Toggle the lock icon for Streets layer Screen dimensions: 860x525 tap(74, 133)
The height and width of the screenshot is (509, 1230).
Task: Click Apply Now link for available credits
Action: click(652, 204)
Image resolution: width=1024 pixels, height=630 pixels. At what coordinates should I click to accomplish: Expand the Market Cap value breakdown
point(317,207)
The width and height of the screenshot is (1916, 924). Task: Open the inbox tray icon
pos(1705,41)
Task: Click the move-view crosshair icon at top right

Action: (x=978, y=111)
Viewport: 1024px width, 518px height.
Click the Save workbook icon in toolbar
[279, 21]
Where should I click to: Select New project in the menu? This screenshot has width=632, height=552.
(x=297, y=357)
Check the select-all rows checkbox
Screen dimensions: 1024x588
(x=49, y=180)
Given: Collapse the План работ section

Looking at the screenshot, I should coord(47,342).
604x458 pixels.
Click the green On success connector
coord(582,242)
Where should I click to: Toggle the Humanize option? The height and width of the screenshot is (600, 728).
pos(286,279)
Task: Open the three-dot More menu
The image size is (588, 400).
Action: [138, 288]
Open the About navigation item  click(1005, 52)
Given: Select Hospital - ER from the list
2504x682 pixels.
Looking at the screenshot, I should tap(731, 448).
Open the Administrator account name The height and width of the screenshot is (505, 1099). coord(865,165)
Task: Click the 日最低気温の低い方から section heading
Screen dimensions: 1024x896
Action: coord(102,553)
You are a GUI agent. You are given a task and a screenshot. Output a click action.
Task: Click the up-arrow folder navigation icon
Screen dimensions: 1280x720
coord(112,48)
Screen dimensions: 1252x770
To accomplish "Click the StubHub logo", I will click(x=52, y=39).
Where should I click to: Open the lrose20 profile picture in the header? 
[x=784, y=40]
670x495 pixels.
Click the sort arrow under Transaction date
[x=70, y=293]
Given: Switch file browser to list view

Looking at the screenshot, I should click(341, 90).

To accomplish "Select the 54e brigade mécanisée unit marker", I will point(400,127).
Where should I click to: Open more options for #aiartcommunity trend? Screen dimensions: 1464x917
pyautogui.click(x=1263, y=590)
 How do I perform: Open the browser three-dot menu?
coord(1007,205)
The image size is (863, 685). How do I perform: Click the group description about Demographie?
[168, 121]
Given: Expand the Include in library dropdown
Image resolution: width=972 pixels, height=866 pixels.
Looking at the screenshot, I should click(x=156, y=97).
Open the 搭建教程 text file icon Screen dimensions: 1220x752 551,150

____

Give back exactly the lines above, from the line containing "Given: Select Hospital - ER from the list" through the line containing "You are a GUI", with both end lines and nothing more.

Given: Select Hospital - ER from the list
2504x682 pixels.
Looking at the screenshot, I should tap(731, 448).
Open the Administrator account name The height and width of the screenshot is (505, 1099). coord(865,165)
Task: Click the 日最低気温の低い方から section heading
Screen dimensions: 1024x896
Action: coord(102,553)
You are a GUI agent. You are given a task and a screenshot. Output a click action.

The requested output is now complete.